## Task brief
Reproduce the records below exactly; the images should not appear.

Exercise material START

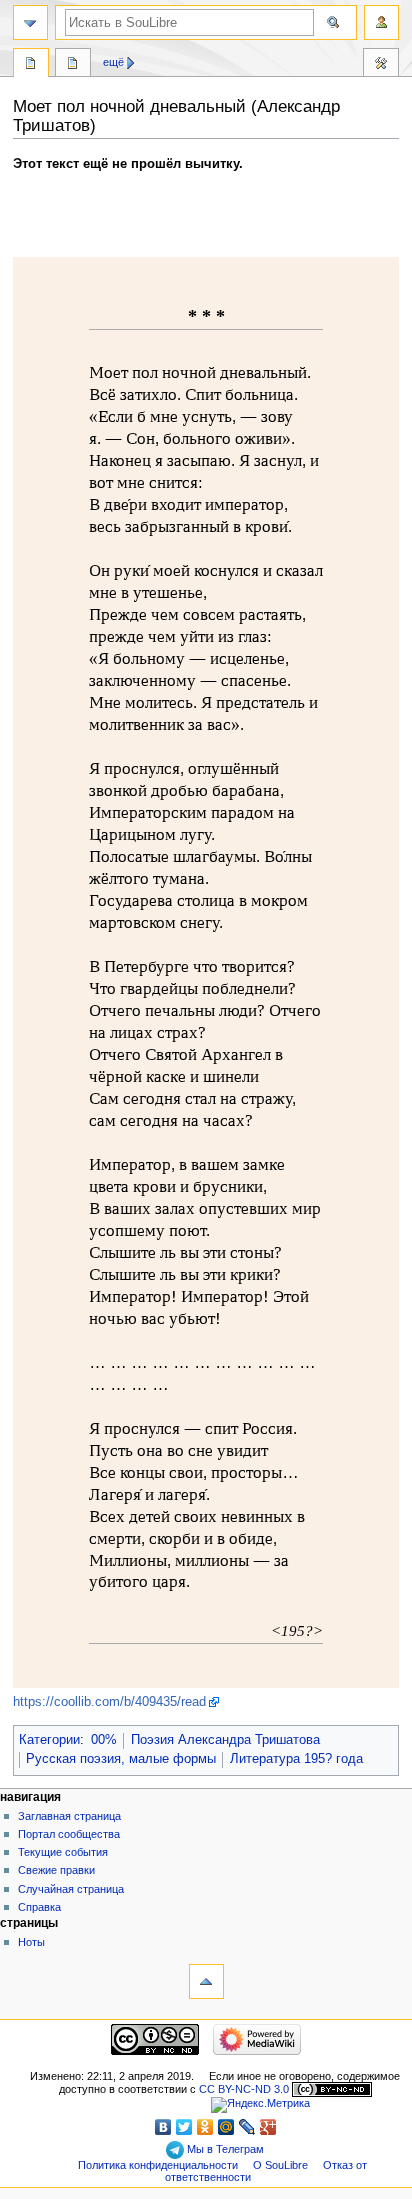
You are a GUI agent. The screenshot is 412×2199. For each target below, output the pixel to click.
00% (104, 1740)
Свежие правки (56, 1870)
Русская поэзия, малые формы (121, 1759)
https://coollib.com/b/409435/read (109, 1702)
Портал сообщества (69, 1834)
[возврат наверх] (206, 1981)
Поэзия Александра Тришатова (225, 1740)
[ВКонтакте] (163, 2127)
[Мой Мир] (226, 2127)
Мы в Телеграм (224, 2149)
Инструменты (381, 65)
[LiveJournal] (247, 2127)
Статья (31, 65)
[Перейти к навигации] (30, 22)
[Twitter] (184, 2127)
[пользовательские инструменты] (381, 22)
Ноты (31, 1942)
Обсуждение (73, 65)
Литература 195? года (296, 1759)
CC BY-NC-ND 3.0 (244, 2089)
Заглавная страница (69, 1816)
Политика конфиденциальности (158, 2165)
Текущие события (63, 1852)
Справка (39, 1907)
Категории (49, 1740)
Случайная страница (71, 1889)
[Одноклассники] (205, 2127)
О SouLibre (280, 2165)
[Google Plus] (268, 2127)
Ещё (113, 62)
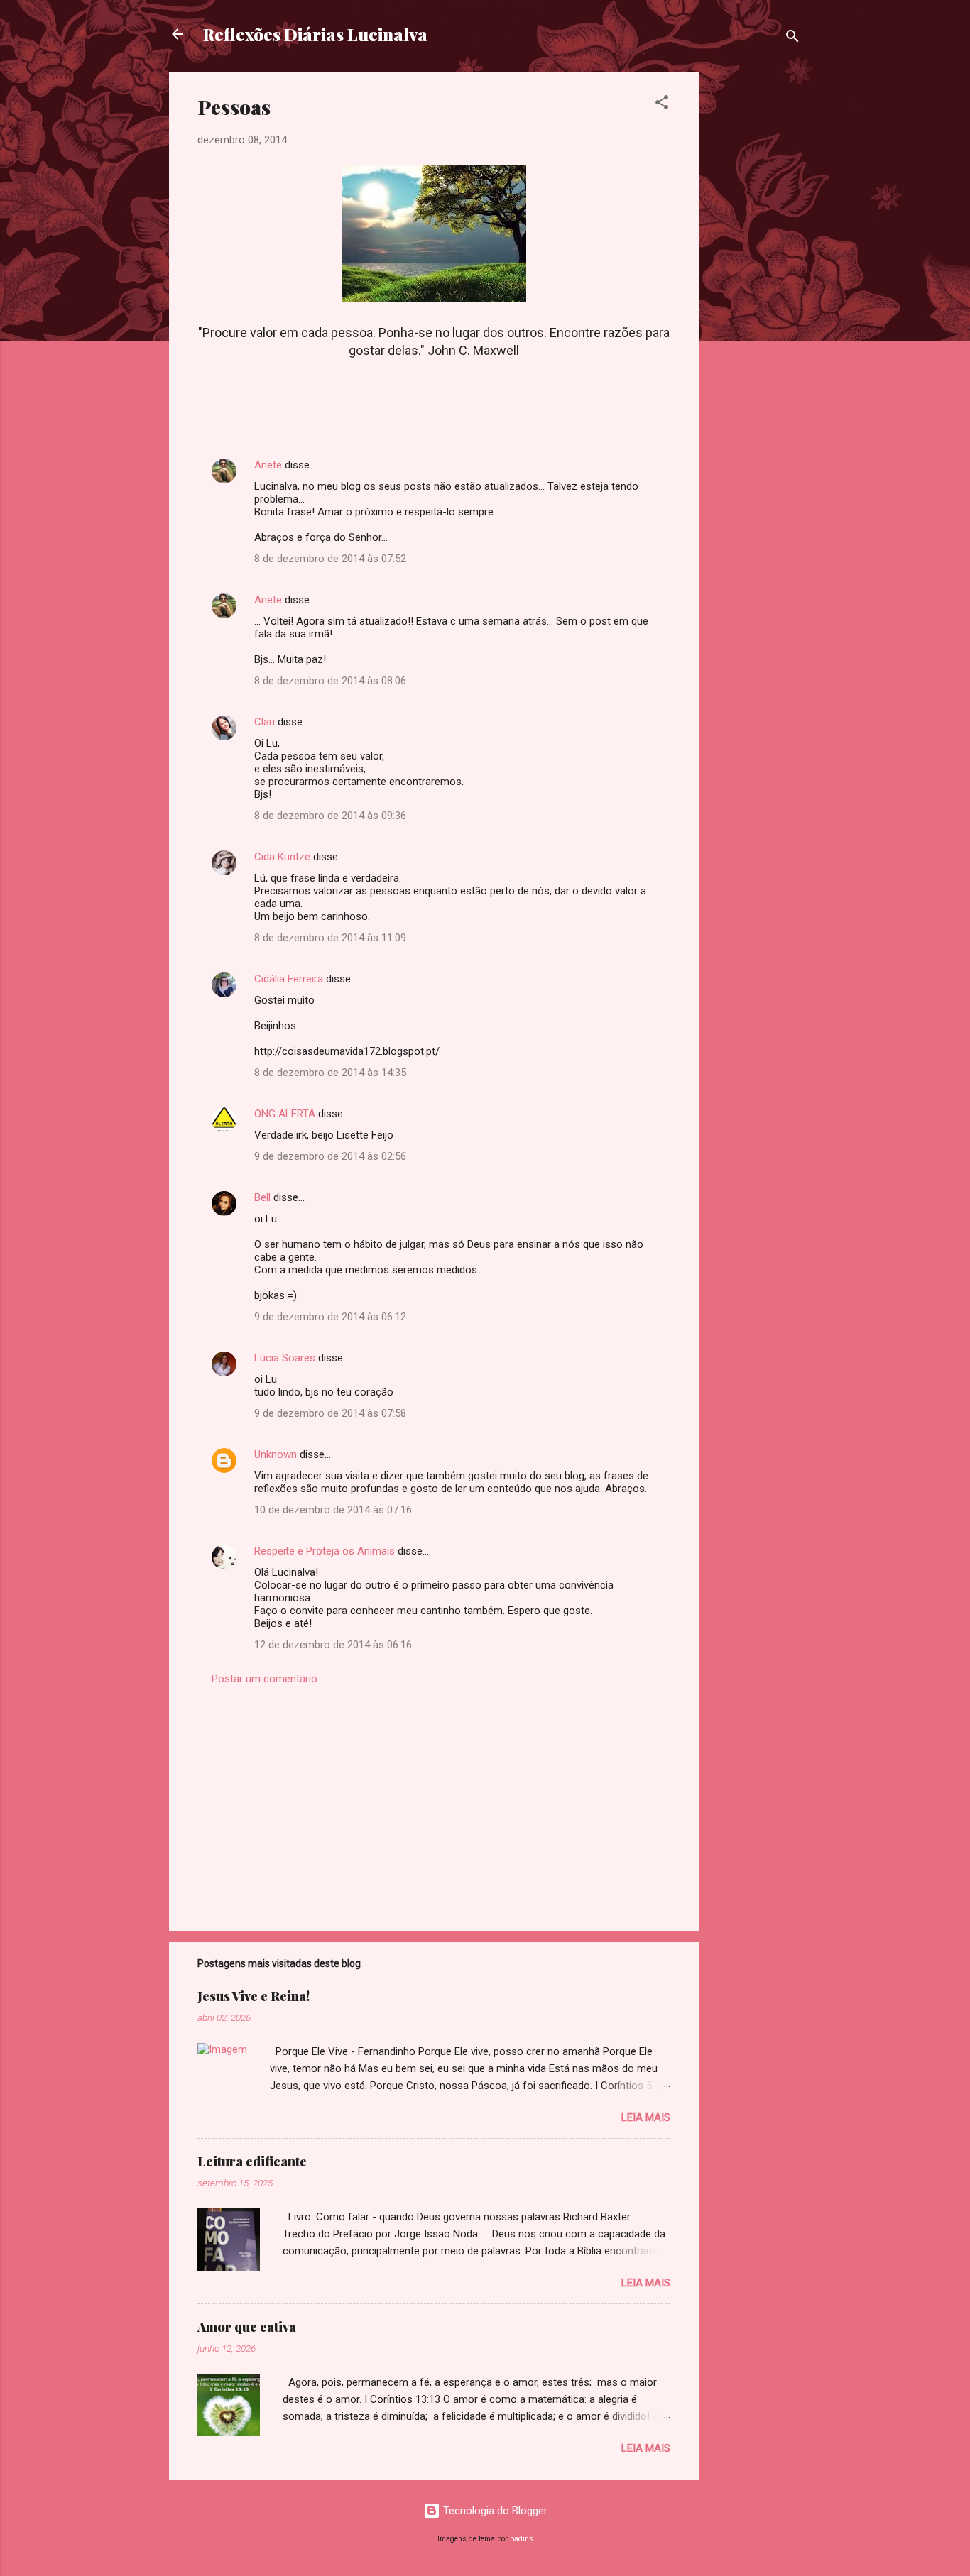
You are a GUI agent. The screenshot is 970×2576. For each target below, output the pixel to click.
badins (521, 2538)
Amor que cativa (246, 2326)
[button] (661, 105)
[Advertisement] (755, 285)
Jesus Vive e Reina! (253, 1996)
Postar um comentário (264, 1678)
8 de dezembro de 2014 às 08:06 (330, 680)
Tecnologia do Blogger (493, 2510)
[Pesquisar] (792, 38)
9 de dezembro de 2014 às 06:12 (330, 1316)
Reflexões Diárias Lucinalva (315, 34)
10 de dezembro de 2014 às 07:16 (333, 1509)
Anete (268, 465)
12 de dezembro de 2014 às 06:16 (333, 1644)
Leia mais (645, 2117)
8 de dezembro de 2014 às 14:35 (330, 1072)
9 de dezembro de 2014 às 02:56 (330, 1156)
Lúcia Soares (284, 1358)
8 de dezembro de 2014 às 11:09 (330, 937)
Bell (262, 1197)
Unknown (275, 1454)
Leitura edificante (252, 2161)
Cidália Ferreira (288, 978)
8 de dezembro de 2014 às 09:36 (330, 815)
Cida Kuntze (282, 856)
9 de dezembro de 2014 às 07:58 (330, 1413)
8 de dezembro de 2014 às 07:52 (330, 558)
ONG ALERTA (284, 1113)
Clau (264, 722)
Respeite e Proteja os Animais (324, 1551)
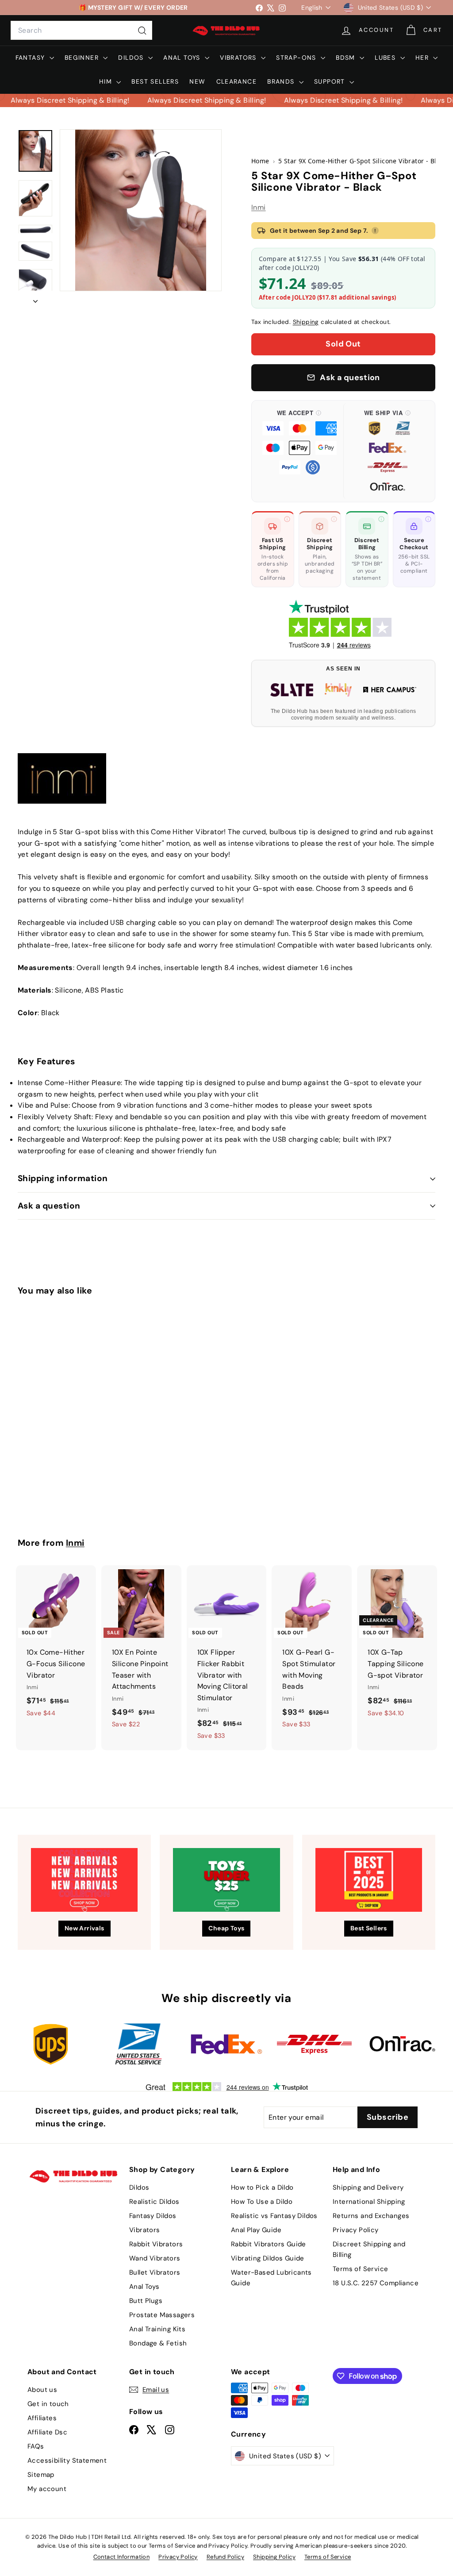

Exercise material END

## Response
You are a GUI agent. The screenshot is 412×2199. For each target below, output the pixel to click.
00% (104, 1740)
Свежие правки (56, 1870)
Русская поэзия, малые формы (121, 1759)
https://coollib.com/b/409435/read (109, 1702)
Портал сообщества (69, 1834)
[возврат наверх] (206, 1981)
Поэзия Александра Тришатова (225, 1740)
[ВКонтакте] (163, 2127)
[Мой Мир] (226, 2127)
Мы в Телеграм (224, 2149)
Инструменты (381, 65)
[LiveJournal] (247, 2127)
Статья (31, 65)
[Перейти к навигации] (30, 22)
[Twitter] (184, 2127)
[пользовательские инструменты] (381, 22)
Ноты (31, 1942)
Обсуждение (73, 65)
Литература 195? года (296, 1759)
CC BY-NC-ND 3.0 (244, 2089)
Заглавная страница (69, 1816)
Политика конфиденциальности (158, 2165)
Текущие события (63, 1852)
Справка (39, 1907)
Категории (49, 1740)
Случайная страница (71, 1889)
[Одноклассники] (205, 2127)
О SouLibre (280, 2165)
[Google Plus] (268, 2127)
Ещё (113, 62)
You are a GUI agent. The screenshot is 970×2576. For each target below, output the pixel to click.
badins (521, 2538)
Amor que cativa (246, 2326)
[button] (661, 105)
[Advertisement] (755, 285)
Jesus Vive e Reina! (253, 1996)
Postar um comentário (264, 1678)
8 de dezembro de 2014 às 08:06 (330, 680)
Tecnologia do Blogger (493, 2510)
[Pesquisar] (792, 38)
9 de dezembro de 2014 às 06:12 (330, 1316)
Reflexões Diárias Lucinalva (315, 34)
10 de dezembro de 2014 às 07:16 (333, 1509)
Anete (268, 465)
12 de dezembro de 2014 às 06:16 (333, 1644)
Leia mais (645, 2117)
8 de dezembro de 2014 às 14:35 (330, 1072)
9 de dezembro de 2014 às 02:56 (330, 1156)
Lúcia Soares (284, 1358)
8 de dezembro de 2014 às 11:09 (330, 937)
Bell (262, 1197)
Unknown (275, 1454)
Leitura edificante (252, 2161)
Cidália Ferreira (288, 978)
8 de dezembro de 2014 às 09:36 (330, 815)
Cida Kuntze (282, 856)
9 de dezembro de 2014 às 07:58 (330, 1413)
8 de dezembro de 2014 às 07:52 (330, 558)
ONG ALERTA (284, 1113)
Clau (264, 722)
Respeite e Proteja os Animais (324, 1551)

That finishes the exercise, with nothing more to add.